4.1. Bone void fillers

Bone void filler (BVF) is a reactive liquid that subsequently cures to form a solid graft with bone-like mechanical properties [134]. PUR implanted in bone defects in vivo generated a minimal inflammatory response, and supported cell growth and bone regeneration [37][94][108][118][122]. Polyurethane resin obtained from fatty acids extracted from Riccinuscommunis (trade name COR – Composto Oleo de Ricino) was implanted into rabbit's bone defect [135]. No inflammatory foreign body reaction was observed after 3 months, and a connection between the PUR - bone surface and presence of a thin layer of newly formed bone was reported. Lysine-derived polyurethane PUR - allograft composite was also used as BVF [111][136]. It was reported that osteoclasts infiltrated the material along the surface of the mineralized particles and osteoblasts subsequently deposited new matrix. Interestingly, it was shown that the size, not a number of allograft particles in the composite regulates regeneration process. Void treated with composite having small particles (up to 100 μm) healed partially after 12 weeks, irrespective of the allograft amount, while composite with particles in the range of 100–500 μm healed bone completely [137]. These results confirm that PUR is a good bone substitute for use in the repair for great bone losses.

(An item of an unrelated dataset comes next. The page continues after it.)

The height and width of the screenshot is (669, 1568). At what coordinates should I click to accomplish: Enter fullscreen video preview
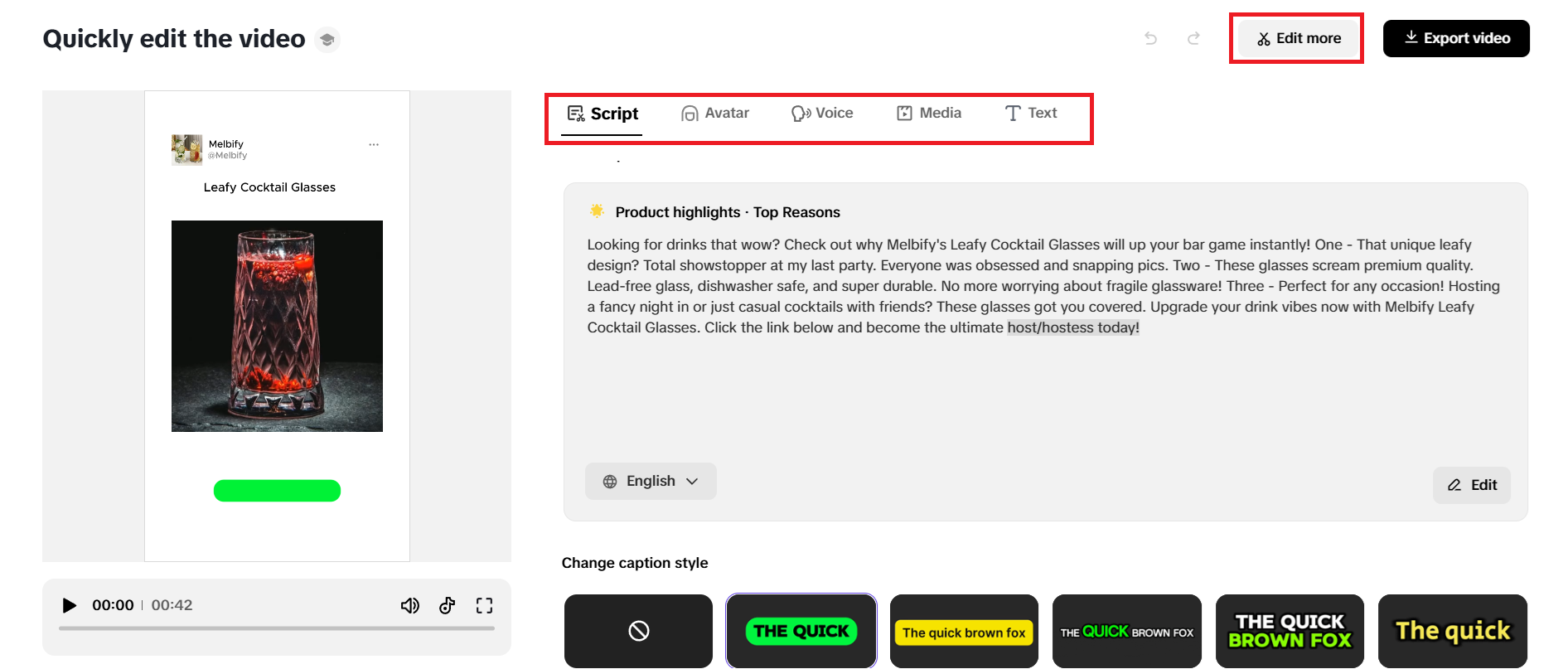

However, in situ forming scaffolds can better fill irregularly shaped defects, improve the connection with surrounding tissue and eliminate shear forces [138]. Thus, a biodegradable and porous scaffold that can be injected into the defect and foamed at body temperature can potentially improve tissue regeneration. Thermoplasts cannot be injected, but melted or dissolved ex vivo before implantation to form a scaffold. Hydrogels are injectable and many of them support cell growth and proliferation such as PEG, collagen, chitosan, alginate and hyaluronan. However, mechanical properties of hydrogels are inappropriate for bone tissue engineering. What is more, hydrogel scaffolds have 10–100 nm pore sizes, what limits cell migration [139]. PUR foaming in situ by carbon dioxide released in the reaction of isocyanate with water seems to be a perfect way to obtain injectable scaffold. In Fig. 4 injectability of PUR scaffold is shown. Scaffolds obtained by Hafeman et al. [34] from PCGL, LDI and TEGOAMIN 33 as a catalyst, gelled after 5 min and the temperature of the foaming did not excite 40 °C, thus,this system can be applied as BVF (Fig. 5). Other, two-component injectable PUR systems have been safely impranted in animals without serious adverse reactions [37][136][140][141].

Fig. 5
  1. Download : Download high-res image (123KB)
  2. Download : Download full-size image

Fig. 5. Injectability of PUR scaffolds: time-lapse photographs showing an injection of the reactive liquid system.